On Sim2Real transfer in Robotics (Part 3/3)

Image credit: Gemini

Vision Sim2Real Gap

Two types of robot sensors

When diving into the world of robotics, it’s crucial to understand the fundamental role sensors play in guiding a robot’s actions. Broadly speaking, sensors fall into two main categories: proprioceptive and exteroceptive. Proprioceptive sensors provide the robot with internal feedback about its own state, such as joint angles, motor currents, or wheel speeds. In our previous discussions on bridging the gaps between simulation and reality in robotics, we’ve predominantly focused on proprioceptive sensors. We know that it’s important to develop simulation models that faithfully represent the complexities of the robotic system. By doing so, we can generate simulated data that closely mirrors the readings we would expect from actual proprioceptive sensors.

In contrast, exteroceptive sensors serve as the robot’s eyes and ears to perceive the world outside. These sensors, ranging from cameras and lidar to infrared sensors, capture valuable information about the robot’s environment. Through exteroceptive sensing, the robot gains insights into the terrain it traverses, the objects it encounters, and the obstacles it must navigate. Unlike the relatively low-dimensional data produced by proprioceptive sensors, exteroceptive sensors yield a significantly higher dimensionality of data.
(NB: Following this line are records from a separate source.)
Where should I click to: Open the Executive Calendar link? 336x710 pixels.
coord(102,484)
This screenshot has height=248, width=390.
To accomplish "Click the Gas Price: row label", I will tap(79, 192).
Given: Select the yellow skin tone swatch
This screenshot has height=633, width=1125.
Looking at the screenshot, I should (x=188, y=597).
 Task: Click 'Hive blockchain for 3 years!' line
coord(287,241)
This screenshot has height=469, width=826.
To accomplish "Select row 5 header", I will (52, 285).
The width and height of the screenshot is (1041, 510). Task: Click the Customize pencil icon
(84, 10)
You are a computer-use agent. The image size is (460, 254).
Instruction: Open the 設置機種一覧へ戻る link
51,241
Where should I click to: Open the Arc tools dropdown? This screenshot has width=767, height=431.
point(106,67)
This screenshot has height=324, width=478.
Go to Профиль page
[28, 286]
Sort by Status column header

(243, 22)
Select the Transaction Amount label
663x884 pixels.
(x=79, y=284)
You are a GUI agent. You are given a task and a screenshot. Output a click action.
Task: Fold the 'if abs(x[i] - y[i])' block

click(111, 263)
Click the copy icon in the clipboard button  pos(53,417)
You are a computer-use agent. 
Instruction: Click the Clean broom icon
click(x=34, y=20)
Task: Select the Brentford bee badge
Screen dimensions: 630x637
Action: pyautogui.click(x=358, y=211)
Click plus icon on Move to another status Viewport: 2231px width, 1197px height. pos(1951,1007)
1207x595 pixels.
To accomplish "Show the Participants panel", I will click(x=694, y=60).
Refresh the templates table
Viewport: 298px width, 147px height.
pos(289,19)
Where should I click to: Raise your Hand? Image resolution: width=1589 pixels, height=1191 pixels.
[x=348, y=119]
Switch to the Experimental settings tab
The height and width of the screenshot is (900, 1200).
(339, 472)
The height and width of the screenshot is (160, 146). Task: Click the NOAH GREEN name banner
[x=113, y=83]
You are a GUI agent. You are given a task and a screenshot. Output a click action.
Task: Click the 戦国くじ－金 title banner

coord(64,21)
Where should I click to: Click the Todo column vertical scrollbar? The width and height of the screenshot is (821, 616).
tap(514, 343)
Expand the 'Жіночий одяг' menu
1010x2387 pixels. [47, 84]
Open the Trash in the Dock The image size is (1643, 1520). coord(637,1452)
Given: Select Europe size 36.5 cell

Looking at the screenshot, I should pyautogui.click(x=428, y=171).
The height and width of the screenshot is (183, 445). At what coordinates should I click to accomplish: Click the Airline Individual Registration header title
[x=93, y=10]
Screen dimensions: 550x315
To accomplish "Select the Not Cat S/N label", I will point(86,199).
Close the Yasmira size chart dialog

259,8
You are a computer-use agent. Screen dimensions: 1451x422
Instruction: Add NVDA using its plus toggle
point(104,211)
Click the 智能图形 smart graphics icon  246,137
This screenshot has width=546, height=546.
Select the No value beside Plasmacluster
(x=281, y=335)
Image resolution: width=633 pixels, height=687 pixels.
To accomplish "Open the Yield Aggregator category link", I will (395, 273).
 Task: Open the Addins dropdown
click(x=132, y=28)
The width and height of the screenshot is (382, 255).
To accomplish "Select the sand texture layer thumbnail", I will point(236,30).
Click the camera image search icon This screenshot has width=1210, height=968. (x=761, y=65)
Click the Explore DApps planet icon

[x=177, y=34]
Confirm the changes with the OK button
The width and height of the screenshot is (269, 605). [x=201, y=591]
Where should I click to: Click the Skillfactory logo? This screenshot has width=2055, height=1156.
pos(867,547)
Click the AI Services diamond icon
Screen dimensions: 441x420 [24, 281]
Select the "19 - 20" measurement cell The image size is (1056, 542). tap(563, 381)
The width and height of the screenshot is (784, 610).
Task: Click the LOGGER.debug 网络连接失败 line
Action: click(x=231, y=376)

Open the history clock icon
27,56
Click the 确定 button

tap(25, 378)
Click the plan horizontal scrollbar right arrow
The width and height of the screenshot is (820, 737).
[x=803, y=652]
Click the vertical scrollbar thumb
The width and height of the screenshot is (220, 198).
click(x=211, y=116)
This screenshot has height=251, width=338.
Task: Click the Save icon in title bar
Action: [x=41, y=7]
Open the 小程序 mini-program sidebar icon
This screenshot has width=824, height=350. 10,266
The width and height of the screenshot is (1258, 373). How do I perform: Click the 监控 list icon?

In fact, the data generated by exteroceptive sensors can be thousands of times more complex.

Most Sim2Real robots are blind

The vast dimensionality of data produced by exteroceptive sensors not only presents opportunities but also introduces a significant challenge: the vision Sim2Real gap. This gap arises when the simulated visual data fails to accurately mirror the complexities of real-world visual perception. Despite advancements in simulation technologies, accurately replicating the intricacies of visual scenes—such as lighting conditions, object textures, and environmental dynamics—remains a formidable task. As a result, the visual feedback received by robots in simulated environments often differs from what they would experience in the real world. This discrepancy can hinder the robot’s ability to effectively interpret and respond to its surroundings, leading to suboptimal performance and potential safety concerns.

GTA 5 outdoor scene vs. real outdoor sceneProcThor indoor scene vs. real indoor scene

It’s no surprise that many robots trained in simulation are blind to the rich visual cues that define their environment. This limitation stems from the fact that their learning policies are designed to be built solely on proprioceptive sensor inputs, which provide internal feedback about the robot’s own state but lack the crucial context provided by exteroceptive sensors. This intentional design choice, keeping only proprioceptive sensors but removing exteroceptive sensors, often serves as a workaround to mitigate the challenges posed by the vision Sim2Real gap. By relying solely on internal feedback, robots can develop locomotion policies that generalizable across varying simulated environments. However, this approach ultimately falls short of equipping robots with the perceptual capabilities necessary to thrive in the real world.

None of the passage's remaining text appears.